Детей при подобных съемках обычно ставят перед взрослыми, в первый ряд, но в данном случае первый ряд — это один глава семьи, все остальные — сзади. Тринадцатилетний Пауль выглядывает из-за спины отца; он в двубортном пиджачке, коротких штанишках и белых гетрах — мода того времени и обязательная форма одежды для членов «гитлер-югенда». Паулю удалось остаться в стороне от этой орга- 22 низации, но по его внешнему виду этого не скажешь; он как-то натужно улыбается, обратив взгляд на мать. Гусей — рядом, на ней дешевенькое платьице, она вся в кудряшках перманента — тоже мода того времени, в волосах заметны седые пряди, она весело смеется чему-то сказанному стоящей рядом Рией.
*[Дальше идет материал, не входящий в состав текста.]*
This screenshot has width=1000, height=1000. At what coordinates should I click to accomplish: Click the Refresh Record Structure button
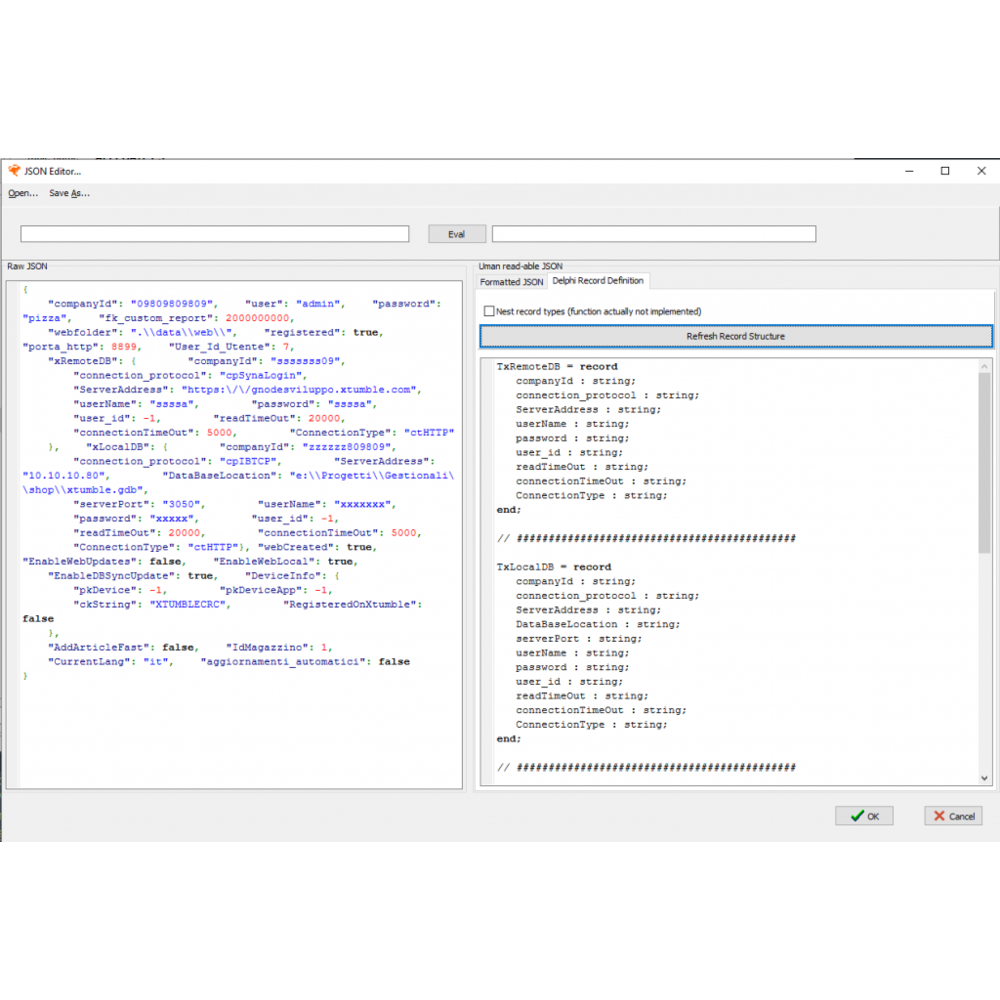735,336
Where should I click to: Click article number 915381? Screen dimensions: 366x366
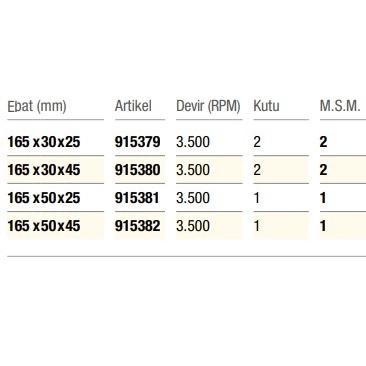coord(137,198)
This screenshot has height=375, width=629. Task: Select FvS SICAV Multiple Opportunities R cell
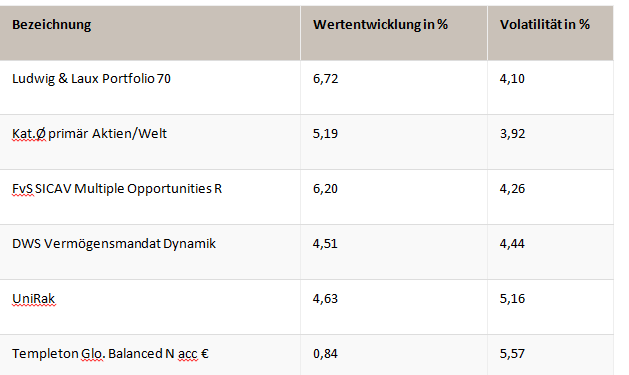pos(150,197)
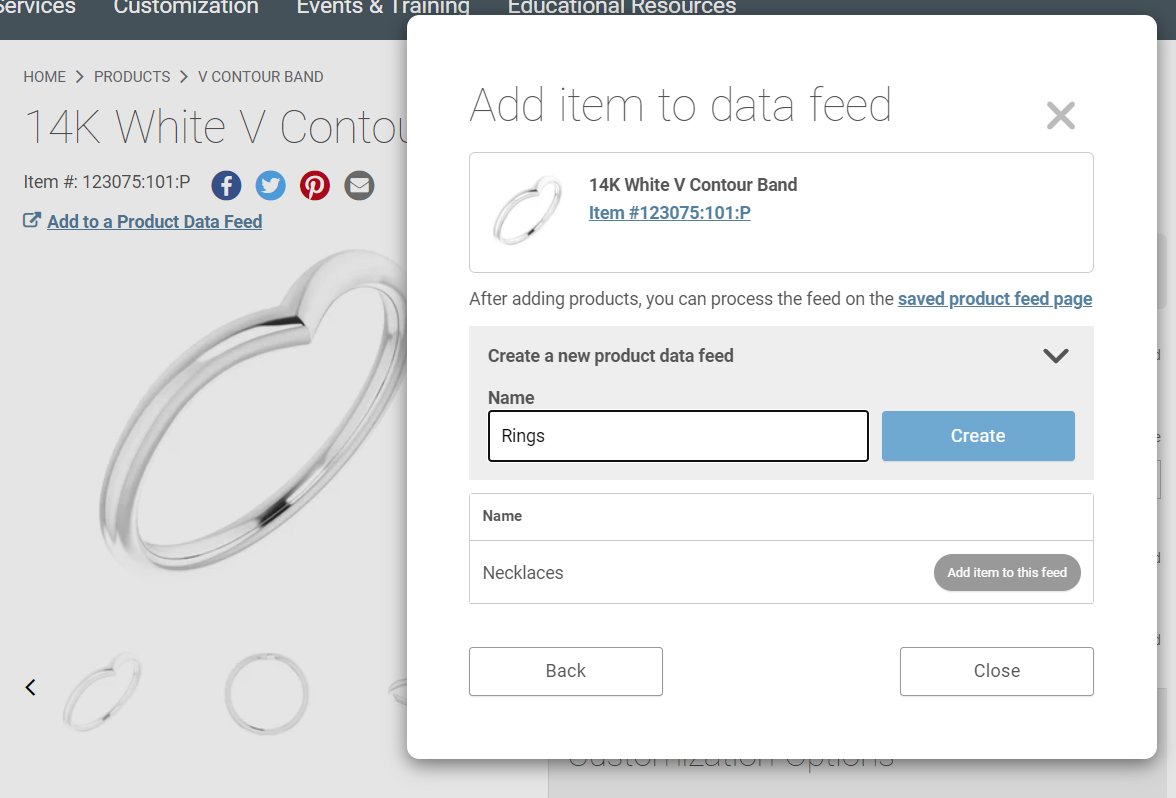Open the Educational Resources menu
Screen dimensions: 1176x798
point(622,8)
За старшей дочерью — старший сын Конрад, очень похожий на отца фигурой и костюмом, на голове заметны пролысины, одна рука засунута за борт пиджака, другая — в карман брюк, он пытается придать лицу выражение довольства и беззаботности, но это ему плохо удается.

Ряд замыкает Либет, которая показывает всем язык.

Самый яркий персонаж на снимке — это, безусловно, Рия. Высокая, с тонкими чертами лица — в мать, ее жест и поза легки и непринужденны. Она — явный центр всеобщего внимания. Только замыкающие на флангах заняты сами собой: старший Конрад ищет возможность отвратить воображаемый удар, а его младшая дочь изо всех сил старается привлечь к себе внимание — типичное поведение девочки ее возраста.

У Рии — все основания чувствовать себя, что называется, на коне. Она привлекательна и знает это. Она получила блестящее образование. И наконец, у нее есть жених. Его зовут Вальтер Рейнерс, он родом из Менхенгладбаха, по профессии — инженер, но самое главное — он владелец и управляющий процветающего семейного предприятия «Шлафхорст КГ», производящего текстильное оборудование.

Аденауэру избранник дочери явно симпатичен: ему всегда нравились преуспевающие бизнесмены. Был, возможно, и тайный расчет на то, что зять со своим инженерным образованием поможет ему в его изобретательской деятельности. Последовала помолвка, а на следующий год, 27 августа 1937 года, состоялся обряд официального бракосочетания, церковная церемония последовала несколькими днями спустя в Мария Лаах. В письме к Хейнеману от 6 августа Аденауэр отмечает, что дочь «сделала хороший выбор», но тут же признается, что ему «тяжело отпускать» ее. Звучит это несколько странно: Рия давно уже не жила вместе с отцом и мачехой. Очевидно, он имел в виду то, что, пока Рия была не замужем, отец был для нее самым близким человеком, а она для него — живым напоминанием об Эмме; теперь эта связь с прошлым окончательно разрывалась.

Во время регистрации брака разыгралась примечательная сцена. Чиновник-регистратор, как это тогда было принято, торжественно вручил новобрачной экземпляр гитлеровской «Майн кампф». Она передала книгу отцу. Даже двадцать лет спустя Аденауэр живо вспоминает этот момент и чувства, которые он тогда испытывал, — ему хотелось швырнуть прочь эту библию человеконенавистничества. Этого он, разумеется, не сделал, и никто не заметил его внутренних переживаний. Демонстрации были ни к чему.